Donovan Bisbee ’12 – The walled city of York in the United Kingdom has a vibrant history which includes Roman occupation, Viking conquest and rule, the War of the Roses, and much more. Upon arriving at the rail station in late January, I was immediately struck by the historic nature of York. My five minute taxi ride to the University passed by an art museum, a theatre, and several pubs.
I have just finished my second week of classes and third week overall at York St. John University, and I find that it takes a bit of time to adjust to such a new and exciting locale. My first week here was spent getting to know the layout of the city and registering for classes. There are nearly 100 international students studying at YSJ this semester, and the international office here has organized different trips and teas (which I am quickly learning are a central part of English social life) for those of us here on an exchange.
At the end of our orientation week we journeyed to Whitby, a small town on the northeastern coast, and spent the better part of a day exploring and appreciating it. Whitby is, among other things, the home of Captain Cook, (whom you’ll recall discovered Australia) the setting of Bram Stoker’s Dracula, and home of Caedmon (arguably the first known poet of Old English). Whitby also boasts the spectacular ruins of Whitby Abbey, originally erected in the 7th century. A stop at one of the multiple chipperies completed the experience.

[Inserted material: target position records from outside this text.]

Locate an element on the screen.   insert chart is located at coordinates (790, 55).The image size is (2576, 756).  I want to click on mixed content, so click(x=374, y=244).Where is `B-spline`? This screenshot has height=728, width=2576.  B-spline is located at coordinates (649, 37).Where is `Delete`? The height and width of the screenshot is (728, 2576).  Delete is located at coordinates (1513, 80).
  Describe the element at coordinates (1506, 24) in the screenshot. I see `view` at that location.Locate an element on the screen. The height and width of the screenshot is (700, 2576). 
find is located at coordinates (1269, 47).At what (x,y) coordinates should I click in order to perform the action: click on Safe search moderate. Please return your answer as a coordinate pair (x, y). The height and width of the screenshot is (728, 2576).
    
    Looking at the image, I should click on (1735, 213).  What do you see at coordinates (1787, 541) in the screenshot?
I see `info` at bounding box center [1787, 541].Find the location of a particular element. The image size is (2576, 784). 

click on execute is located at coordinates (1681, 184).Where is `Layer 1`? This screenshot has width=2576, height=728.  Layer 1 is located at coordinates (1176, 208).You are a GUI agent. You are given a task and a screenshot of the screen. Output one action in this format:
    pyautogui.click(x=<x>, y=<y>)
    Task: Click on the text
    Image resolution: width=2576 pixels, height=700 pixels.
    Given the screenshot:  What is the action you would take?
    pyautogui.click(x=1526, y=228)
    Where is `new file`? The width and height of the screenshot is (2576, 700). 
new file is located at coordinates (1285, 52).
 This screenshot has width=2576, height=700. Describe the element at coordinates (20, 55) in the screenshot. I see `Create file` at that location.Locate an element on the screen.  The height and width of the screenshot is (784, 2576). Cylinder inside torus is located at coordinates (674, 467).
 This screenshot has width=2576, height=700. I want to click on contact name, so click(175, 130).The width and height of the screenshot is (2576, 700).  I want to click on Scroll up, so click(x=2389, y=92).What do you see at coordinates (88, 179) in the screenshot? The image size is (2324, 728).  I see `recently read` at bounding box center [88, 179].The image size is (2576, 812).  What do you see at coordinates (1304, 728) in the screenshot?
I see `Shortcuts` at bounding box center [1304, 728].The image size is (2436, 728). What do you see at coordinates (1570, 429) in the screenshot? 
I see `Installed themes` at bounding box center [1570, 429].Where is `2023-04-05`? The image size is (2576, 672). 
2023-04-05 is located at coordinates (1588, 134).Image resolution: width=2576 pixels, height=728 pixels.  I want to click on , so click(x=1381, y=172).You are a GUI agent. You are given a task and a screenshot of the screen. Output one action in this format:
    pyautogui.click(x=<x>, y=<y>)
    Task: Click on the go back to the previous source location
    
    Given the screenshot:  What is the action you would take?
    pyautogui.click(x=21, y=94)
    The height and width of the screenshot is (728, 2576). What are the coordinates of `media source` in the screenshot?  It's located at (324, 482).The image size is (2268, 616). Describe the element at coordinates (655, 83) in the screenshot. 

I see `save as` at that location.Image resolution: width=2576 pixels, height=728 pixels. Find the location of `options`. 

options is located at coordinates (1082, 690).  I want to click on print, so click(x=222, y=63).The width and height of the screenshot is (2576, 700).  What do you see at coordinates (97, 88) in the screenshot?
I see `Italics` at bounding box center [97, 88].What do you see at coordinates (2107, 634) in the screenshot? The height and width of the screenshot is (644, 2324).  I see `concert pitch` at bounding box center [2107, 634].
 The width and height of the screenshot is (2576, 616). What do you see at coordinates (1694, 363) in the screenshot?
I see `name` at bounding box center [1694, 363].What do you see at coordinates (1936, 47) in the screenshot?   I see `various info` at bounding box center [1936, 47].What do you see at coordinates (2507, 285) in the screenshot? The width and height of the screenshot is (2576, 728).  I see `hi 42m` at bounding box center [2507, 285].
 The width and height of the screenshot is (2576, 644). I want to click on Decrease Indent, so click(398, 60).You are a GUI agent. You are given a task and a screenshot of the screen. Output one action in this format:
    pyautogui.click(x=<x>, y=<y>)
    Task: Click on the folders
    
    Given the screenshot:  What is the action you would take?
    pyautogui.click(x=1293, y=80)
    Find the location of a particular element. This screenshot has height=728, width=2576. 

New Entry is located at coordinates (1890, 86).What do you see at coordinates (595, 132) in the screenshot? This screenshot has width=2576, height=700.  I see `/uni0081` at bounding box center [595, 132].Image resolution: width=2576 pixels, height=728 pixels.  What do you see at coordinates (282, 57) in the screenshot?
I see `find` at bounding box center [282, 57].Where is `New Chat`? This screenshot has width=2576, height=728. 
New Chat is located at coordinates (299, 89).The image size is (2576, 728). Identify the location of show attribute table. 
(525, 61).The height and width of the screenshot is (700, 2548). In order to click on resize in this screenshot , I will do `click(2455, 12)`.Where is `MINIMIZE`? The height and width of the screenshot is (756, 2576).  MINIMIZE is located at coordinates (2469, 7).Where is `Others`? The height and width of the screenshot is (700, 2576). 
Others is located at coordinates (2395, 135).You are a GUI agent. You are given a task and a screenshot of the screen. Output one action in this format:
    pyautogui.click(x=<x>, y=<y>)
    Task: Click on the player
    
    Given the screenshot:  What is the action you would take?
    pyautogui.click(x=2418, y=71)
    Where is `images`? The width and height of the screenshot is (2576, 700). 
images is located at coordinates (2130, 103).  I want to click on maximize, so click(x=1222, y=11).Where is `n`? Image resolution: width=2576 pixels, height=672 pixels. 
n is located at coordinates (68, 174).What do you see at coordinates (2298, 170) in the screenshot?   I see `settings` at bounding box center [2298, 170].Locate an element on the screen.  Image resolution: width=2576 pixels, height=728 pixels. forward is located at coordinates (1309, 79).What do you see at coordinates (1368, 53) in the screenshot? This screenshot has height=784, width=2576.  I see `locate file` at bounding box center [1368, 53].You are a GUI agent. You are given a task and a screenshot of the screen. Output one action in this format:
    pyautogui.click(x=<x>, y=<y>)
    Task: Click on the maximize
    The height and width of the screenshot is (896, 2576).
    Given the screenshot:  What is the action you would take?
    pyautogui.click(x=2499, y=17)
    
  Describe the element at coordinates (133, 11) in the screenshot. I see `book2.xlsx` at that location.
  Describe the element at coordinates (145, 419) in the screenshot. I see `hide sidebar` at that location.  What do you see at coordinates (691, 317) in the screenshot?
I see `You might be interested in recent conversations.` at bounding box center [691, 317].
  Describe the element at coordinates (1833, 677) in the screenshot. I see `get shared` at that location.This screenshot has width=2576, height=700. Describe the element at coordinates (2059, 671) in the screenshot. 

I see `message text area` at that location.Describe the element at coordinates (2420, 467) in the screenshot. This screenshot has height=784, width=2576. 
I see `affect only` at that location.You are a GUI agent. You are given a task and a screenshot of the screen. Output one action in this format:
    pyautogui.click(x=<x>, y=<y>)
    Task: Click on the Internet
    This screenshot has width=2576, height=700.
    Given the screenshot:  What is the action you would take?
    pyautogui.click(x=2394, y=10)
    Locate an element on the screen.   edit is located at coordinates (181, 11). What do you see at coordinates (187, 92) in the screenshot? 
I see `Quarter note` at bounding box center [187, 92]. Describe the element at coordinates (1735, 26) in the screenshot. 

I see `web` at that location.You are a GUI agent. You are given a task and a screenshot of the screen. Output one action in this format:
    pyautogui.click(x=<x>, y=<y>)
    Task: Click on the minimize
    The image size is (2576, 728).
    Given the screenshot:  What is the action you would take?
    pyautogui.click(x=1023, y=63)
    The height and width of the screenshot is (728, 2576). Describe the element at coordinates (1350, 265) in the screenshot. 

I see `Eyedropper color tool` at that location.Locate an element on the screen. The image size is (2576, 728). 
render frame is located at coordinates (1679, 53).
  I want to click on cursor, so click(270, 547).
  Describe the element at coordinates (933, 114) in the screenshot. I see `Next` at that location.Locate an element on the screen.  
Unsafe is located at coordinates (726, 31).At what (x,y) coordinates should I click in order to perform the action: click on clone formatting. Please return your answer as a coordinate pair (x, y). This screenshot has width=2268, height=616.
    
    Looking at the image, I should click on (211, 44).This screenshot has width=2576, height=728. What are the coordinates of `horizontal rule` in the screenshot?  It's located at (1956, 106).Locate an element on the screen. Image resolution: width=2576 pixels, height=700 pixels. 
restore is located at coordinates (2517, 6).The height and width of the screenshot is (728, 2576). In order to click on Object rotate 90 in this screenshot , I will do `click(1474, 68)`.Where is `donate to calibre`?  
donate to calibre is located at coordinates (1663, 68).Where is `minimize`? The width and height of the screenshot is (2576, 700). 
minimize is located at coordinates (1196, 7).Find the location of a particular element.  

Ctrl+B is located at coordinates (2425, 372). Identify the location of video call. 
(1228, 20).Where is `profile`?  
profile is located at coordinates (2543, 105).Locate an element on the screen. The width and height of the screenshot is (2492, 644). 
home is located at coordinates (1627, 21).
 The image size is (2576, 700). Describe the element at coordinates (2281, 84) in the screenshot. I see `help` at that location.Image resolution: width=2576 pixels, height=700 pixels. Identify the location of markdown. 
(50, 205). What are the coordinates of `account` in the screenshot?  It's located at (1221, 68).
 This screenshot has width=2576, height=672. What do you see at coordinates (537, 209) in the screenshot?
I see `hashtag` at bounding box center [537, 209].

After that, it was back to York to prepare for classes. I’m taking two theatre classes and one class on American literature. Being a foreigner is an extremely interesting experience (for me this is one of the first extended stays out of the U.S.) Craig O’Connor, who is also studying abroad in the U.K., and I have observed that you can dress as if you’re British, act as if you’re British, and even develop an affinity for baked beans as a breakfast food; however, as soon as you open your mouth, and say more than three words, it’s obvious to any Brit that you’re American.
In my American Literature class I became the de facto resource on American culture and society as soon as people found out that I was from the U.S. I’m thoroughly enjoying my time abroad, and I look forward to traveling around the U.K and Europe. So far I’ve really only been to London, Whitby, York, and Grantham; however, I have plans to visit Cambridge, Canterbury, Edinburgh, and other places within the next few months. If I had longer weekends, I’d be tempted to try to walk from the site of the Tabard Inn in Southwark to Canterbury. Unfortunately, I have neither the time nor the tales to pursue such a project. I’m already appreciative of the incredible opportunity this semester will provide, and I look forward to the adventure ahead.
3 comments on ““Welcome to England; you’ll fit right in””
Enjoy your time in England and take the time to see and do as much as you can while there. I had the opportunity to study in England during my junior year at Wabash, and it certainly was a life changing event. Best of luck in your studies. The life lessons that you will learn through living and studying in another country will prove invaluable. Cheers, Brad Rickel ’87
Dear Mr. Hewitt,
I enjoyed your article titled “Welcome to England; you’ll fit right in.” I’m a housewife and prior to that a clerk-secretary. I’m a little intimidated because I’m no where near your peer. But a pen pal had suggested that I read Henry Adam’s book titled “The Education of Henry Adams.” I did so as well as the prequel titled “Mont Saint Michel and Chartres.” Mr. Adams had written other works also. If you have time and if you have not read it already, perhaps “The Education of Henry Adams” would be a grand book to complement your studies in England as well as that of American Literature. England is a prominent subject in the book. If you do not have a hard copy of “The Education of Henry Adams” it is available on the Internet at Project Gutenburg. Best wishes to you. I enjoyed your article.
I heartily commend the scarves. You’re looking European already.